The Federal Reserve clearly understands that the headline 4.12% is neither real nor sustainable:

  1. The vast majority of the economy (consumer spending nearly 70% of GDP) was growing at a paltry 1.35%.
  2. Over 40% of the headline number came from growing inventories. Conventional wisdom has this component reversing itself in future quarters – reverting to a long term net zero gain or loss. In fact, since 2006 the average annualized real contribution from inventories has been essentially zero (-0.02%). Bloated inventories have a tendency to normalize, and in coming quarters we can expect production cuts to accomplish just that.
  3. Employment numbers, while technically improving, are still weak by historic “full employment” standards. And it is increasingly obvious that the modest improvement in the unemployment numbers is an artifact of a major deformation of the work force – with fewer people choosing to look for work and more being forced to accept multiple part time jobs.
  4. Real per capita disposable income is still down -0.85% year-to-date. And if households continue to normalize their savings rates over the next few quarters (just as they have over the past two quarters while attempting to move back towards the savings level “comfort zone” seen prior to the January FICA increase), those increased savings will have to come from reduced spending.

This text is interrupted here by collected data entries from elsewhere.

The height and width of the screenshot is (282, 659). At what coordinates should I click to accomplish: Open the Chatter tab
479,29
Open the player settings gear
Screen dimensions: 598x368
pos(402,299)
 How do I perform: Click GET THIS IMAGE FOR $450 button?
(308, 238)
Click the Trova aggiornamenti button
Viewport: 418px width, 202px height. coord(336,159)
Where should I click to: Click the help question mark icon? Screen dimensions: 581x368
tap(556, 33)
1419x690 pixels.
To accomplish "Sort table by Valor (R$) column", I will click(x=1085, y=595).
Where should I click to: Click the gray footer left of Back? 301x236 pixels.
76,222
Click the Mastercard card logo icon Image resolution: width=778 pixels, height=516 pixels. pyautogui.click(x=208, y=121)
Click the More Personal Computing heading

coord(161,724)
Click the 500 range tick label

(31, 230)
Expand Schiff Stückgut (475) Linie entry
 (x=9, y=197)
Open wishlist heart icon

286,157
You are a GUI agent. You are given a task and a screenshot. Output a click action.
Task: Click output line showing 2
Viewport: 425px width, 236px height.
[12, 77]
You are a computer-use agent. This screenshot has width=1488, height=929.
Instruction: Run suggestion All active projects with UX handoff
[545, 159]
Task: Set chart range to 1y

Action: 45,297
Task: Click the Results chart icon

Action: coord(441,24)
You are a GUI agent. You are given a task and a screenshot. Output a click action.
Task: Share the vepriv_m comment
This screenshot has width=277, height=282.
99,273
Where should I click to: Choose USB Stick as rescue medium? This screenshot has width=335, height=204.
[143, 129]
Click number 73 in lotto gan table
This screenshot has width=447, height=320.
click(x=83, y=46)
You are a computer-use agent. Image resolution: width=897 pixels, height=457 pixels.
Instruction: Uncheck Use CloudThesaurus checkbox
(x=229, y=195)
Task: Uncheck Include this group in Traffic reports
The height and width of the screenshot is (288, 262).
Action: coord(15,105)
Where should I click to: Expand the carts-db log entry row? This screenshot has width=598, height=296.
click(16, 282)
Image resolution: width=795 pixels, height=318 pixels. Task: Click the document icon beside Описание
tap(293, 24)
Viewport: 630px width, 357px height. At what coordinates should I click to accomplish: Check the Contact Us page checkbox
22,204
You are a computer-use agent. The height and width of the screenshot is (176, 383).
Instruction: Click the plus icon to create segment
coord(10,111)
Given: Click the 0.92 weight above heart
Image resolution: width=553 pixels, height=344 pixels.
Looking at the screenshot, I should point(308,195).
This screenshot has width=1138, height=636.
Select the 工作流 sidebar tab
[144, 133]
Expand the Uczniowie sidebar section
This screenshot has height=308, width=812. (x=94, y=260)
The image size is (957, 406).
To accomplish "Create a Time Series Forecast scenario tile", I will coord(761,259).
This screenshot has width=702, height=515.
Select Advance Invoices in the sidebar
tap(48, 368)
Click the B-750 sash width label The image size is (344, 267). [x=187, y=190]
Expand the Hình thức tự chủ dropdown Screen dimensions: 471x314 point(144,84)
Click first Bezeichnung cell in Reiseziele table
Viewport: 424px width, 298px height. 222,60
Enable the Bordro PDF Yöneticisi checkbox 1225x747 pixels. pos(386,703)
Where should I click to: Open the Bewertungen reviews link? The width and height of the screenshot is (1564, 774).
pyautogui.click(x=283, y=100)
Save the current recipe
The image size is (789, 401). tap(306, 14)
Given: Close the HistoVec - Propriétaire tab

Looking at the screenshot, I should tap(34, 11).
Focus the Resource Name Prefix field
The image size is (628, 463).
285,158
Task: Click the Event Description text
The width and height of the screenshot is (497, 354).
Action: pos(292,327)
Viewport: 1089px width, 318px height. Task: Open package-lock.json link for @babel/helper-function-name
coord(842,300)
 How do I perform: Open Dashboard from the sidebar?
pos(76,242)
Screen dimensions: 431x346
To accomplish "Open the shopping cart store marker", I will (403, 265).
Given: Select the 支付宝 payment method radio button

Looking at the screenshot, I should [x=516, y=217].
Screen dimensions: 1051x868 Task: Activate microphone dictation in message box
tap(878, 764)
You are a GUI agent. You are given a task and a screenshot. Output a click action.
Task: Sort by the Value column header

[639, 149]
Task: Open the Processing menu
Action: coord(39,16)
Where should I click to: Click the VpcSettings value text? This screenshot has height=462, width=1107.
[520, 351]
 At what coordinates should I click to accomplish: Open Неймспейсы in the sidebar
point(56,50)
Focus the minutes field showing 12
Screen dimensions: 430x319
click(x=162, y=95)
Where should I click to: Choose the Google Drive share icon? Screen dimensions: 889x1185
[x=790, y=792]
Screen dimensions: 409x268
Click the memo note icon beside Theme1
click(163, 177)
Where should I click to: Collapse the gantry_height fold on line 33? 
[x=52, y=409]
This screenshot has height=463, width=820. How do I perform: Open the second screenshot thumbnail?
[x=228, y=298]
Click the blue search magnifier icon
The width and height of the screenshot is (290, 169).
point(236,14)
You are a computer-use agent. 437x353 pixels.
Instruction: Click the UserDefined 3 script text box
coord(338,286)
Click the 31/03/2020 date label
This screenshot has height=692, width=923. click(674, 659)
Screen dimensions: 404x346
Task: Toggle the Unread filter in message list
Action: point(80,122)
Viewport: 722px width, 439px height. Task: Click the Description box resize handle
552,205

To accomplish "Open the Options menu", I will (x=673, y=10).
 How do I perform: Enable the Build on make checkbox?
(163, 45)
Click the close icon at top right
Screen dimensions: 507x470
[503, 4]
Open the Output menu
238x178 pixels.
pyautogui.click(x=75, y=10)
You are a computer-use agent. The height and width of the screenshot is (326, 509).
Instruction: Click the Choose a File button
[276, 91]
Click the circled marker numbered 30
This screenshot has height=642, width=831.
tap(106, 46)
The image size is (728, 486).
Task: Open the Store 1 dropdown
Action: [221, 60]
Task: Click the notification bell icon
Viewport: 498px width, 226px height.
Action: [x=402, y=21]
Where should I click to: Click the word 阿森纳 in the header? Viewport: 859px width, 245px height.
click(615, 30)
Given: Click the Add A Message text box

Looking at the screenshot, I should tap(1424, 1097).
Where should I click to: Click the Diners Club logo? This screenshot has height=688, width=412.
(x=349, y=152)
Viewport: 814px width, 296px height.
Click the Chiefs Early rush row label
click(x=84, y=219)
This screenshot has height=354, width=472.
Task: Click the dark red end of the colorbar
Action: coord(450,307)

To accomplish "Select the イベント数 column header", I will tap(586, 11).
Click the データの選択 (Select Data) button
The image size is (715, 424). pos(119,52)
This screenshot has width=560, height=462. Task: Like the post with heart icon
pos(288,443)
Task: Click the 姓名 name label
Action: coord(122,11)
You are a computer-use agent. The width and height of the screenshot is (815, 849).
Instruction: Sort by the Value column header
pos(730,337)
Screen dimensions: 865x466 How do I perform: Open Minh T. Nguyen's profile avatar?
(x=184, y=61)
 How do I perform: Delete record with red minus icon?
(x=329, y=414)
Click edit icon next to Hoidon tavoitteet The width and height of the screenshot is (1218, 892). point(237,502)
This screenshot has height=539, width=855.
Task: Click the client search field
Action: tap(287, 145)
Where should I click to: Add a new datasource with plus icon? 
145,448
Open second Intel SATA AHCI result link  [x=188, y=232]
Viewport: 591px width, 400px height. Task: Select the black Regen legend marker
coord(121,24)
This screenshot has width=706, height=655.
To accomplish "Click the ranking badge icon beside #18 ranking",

  5. The aggregate numbers continue to mask an ongoing shift in income distribution: although the average per capita income data has grown some 3.3% since October 2008 (per the BEA), the median household income has shrunk some 7% over that same time span (per Sentier Research). Thus whatever growth the BEA is reporting is not likely to shared by the vast majority of the electorate.

Arguably, the “healthy economic growth” implied in the 4.12% headline growth rate might be considered a tad delusional. And apparently the Federal Reserve knows that only too well.